The article, Whose Sarin, was published in the London Review of Books on Sunday. If we believe Hersh and his sources, the pattern of deliberate lies is so pervasive, there is no reason to believe much of what we hear from the Obama administration without independent verification.
The Core Case for Deception
Hersh begins by stating that we didn't get the whole story from the administration when the president and Secretary of State John Kerry blamed the Bashar al-Assad regime in Syria for the chemical weapons attacks. The administration "omitted important intelligence" and "failed to acknowledge" that the Syrian rebels, the Al-Qaeda aligned Al Nusra group in particular, had chemical weapons capabilities.
Of all the points Hersh makes, the most devastating is in the opening of the article. He reports:
"In the months before the attack, the American intelligence agencies produced a series of highly classified reports, culminating in a formal Operations Order – a planning document that precedes a ground invasion. " Seymour Hersh, London Review of Books, Dec 8 (Author's emphasis. This link is for all references to Hersh in this article)
Hersh reports that the Operations Order contained information that Al Nusra had the ability to produce Sarin gas.
Why weren't questions raised about Al Nusra culpability after the August incident? Hersh doesn't answer it directly, but there's an obvious reason. Blaming the chemical attack on Syrian civilians provided the rationale for military action against Syria. That is the sole driving force behind the pattern of deception. More on that rationale later.
One intelligence official interviewed called the administration's evidence a "ruse" while another said it "reminded him of the 1964 Gulf of Tonkin incident."
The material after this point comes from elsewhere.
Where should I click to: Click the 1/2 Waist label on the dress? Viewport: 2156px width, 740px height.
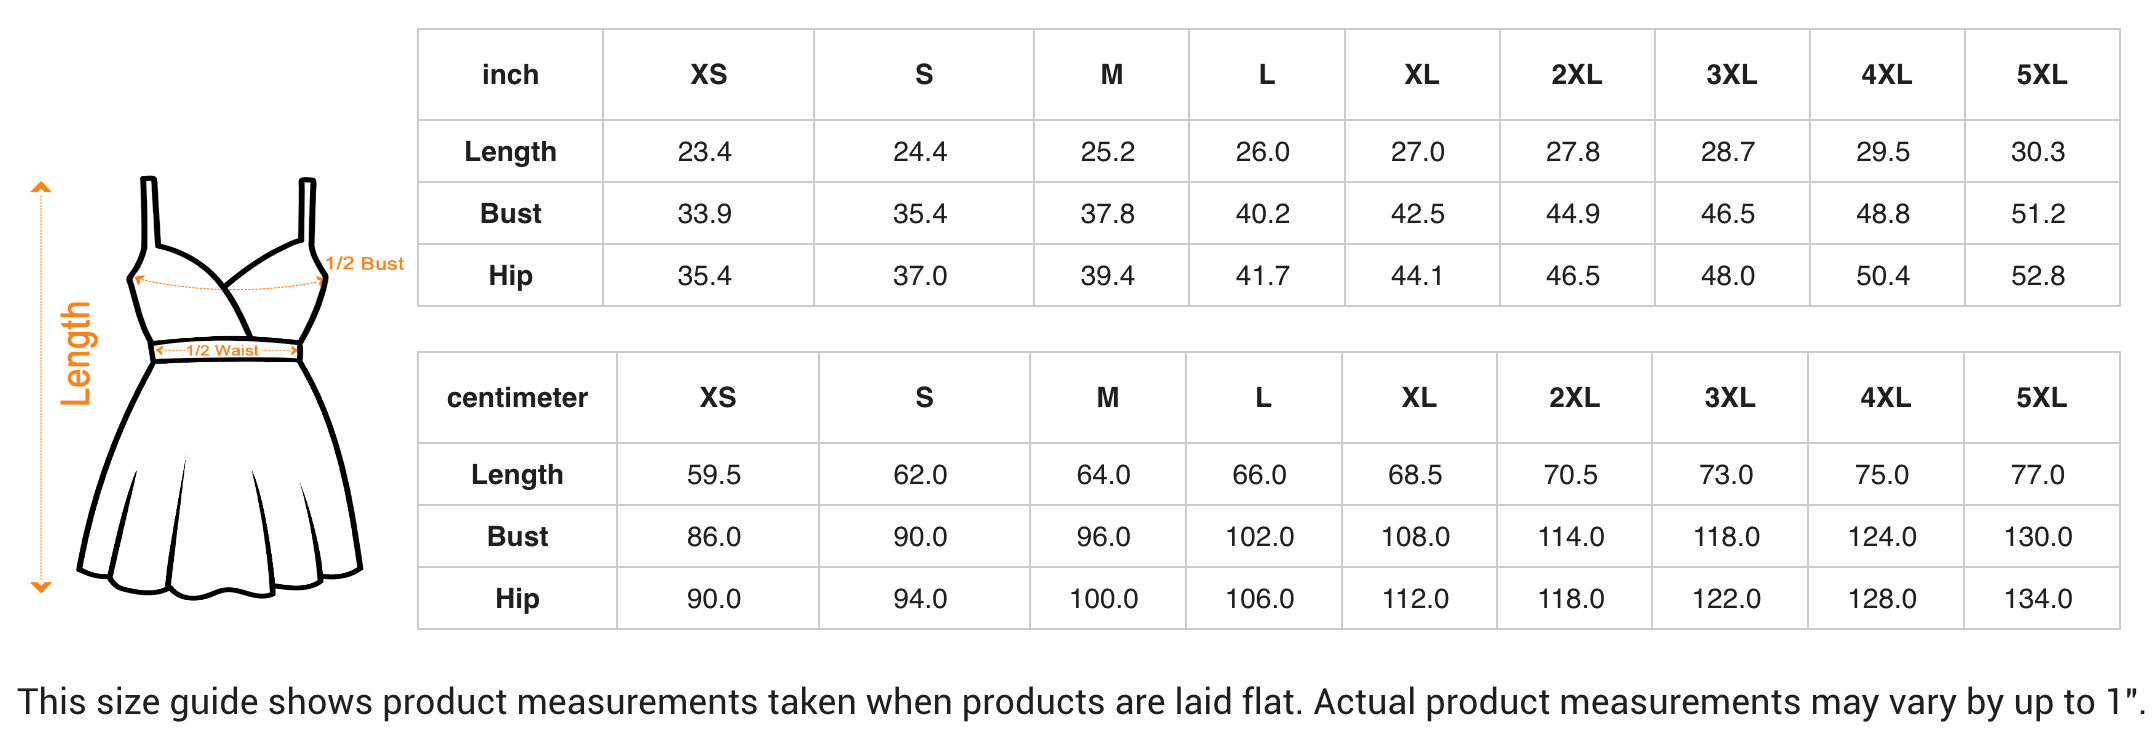223,350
How the administration knew (or didn't know) Assad did it
Hersh makes the case for deception logically by reviewing sources of intelligence that could have tipped off the administration. The first was electronic listening in the office of Syria's President al-Assad. The Syrian government apparently took sufficient countermeasures to stop this access, as Hersh reports.
A secret sensor system for chemical weapons use in Syria provided the second option to verify who was responsible for the attack. Hersh's sources told him that; " The sensors detected no movement in the months and days before 21 August."
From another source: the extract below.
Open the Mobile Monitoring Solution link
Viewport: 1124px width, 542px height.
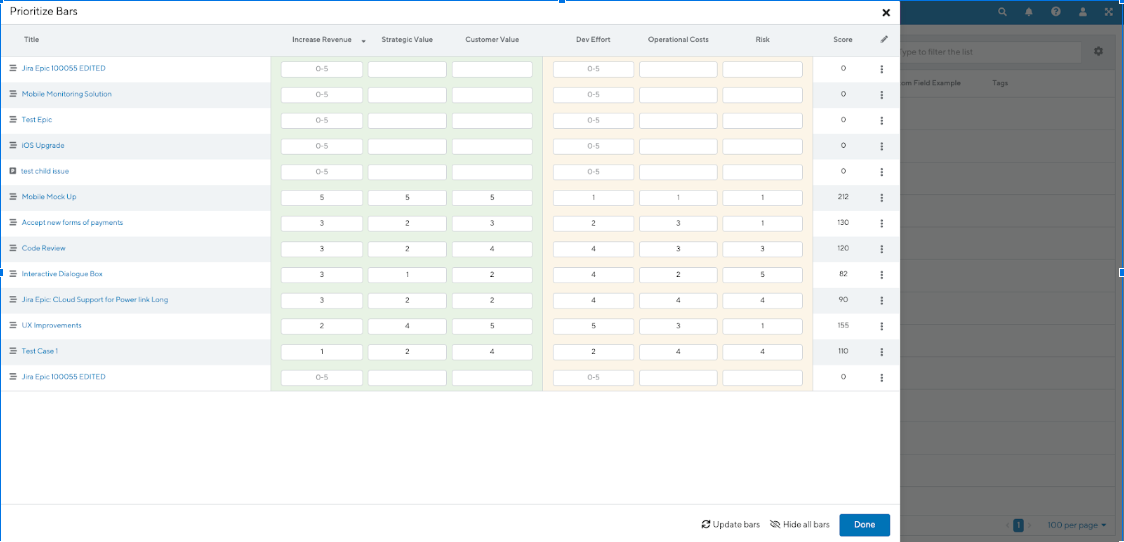[x=66, y=94]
Another former intelligence official summed up the pattern of deception: "What happened here is that the NSA intelligence weenies started with an event – the use of Sarin – and reached to find chatter that might relate."
The mainstream media bought the Assad's guilty story without any criticism, for the most part. The notable exception was McClatchy News, Washington Bureau. Hersh notes that a key McClatchy journalist, Jonathan Landay, was excluded from initial briefings on the chemical attack incident. Nevertheless, McClatchy investigated the White House claims with a critical eye: To some, US case for Syrian gas attack, strike has too many holes, Sep 2 The rest of the press followed the lead of the New York Times.
Why "Fix" the intelligence?
Since 2011, the Obama administration had been demanding the departure of Syria's elected President Bashar al-Assad. Citing human rights abuses, former Secretary of State Hillary Clinton made that clear from 2011 on as she traveled the world insisting that Assad must go.
The Libyan formula was in place
1. Take advantage of a political clash between a used up/undesirable leader and some internal faction (the rebels).
2. Covertly arm and otherwise assist the rebels;
3. Get a UN resolution decrying human rights violations based on evidence from an NGO aligned with the rebels;
4. Overtly arm and otherwise assist the rebels;
5. Win the battle for the rebels. Michael Collins, August 14, 2012
The Obama administration had achieved steps one through three in the Libyan formula. It took advantage of the Syrian political conflict and helped turn it violent by supporting its Middle East partners in funding violent action. It got the UN resolution condemning Syria for abusing protesters. But, the critical element was foiled at the United Nations by Russian opposition, a "no-fly zone" that worked so well in helping rebels in Libya.
The chemical attack was a Godsend for the administration. The facts didn't matter as much as the goal, winning the battle for the rebels and getting rid of Iran's ally, the al-Assad government. That explains the fixed intelligence and the deception.
Obama and Kerry didn't get their attack. This infuriated rebels and their partners, Qatar and Saudi Arabia.
Russian President Vladimir Putin threw the administration a lifeline just before one or both houses of Congress was about to turn down the president's authorization for military action. Syria would give up its chemical weapons stockpile in the deal engineered by Putin.
The Hersh article is a defining moment for the Obama administration and public confidence in the government, whatever little remains. Obama did what George W. Bush did on the Iraq invasion and what other presidents have done over the years - the administration lied to justify military action.
The article deserves to be read widely and investigated further. There needs to be a consequence for this behavior, now not later.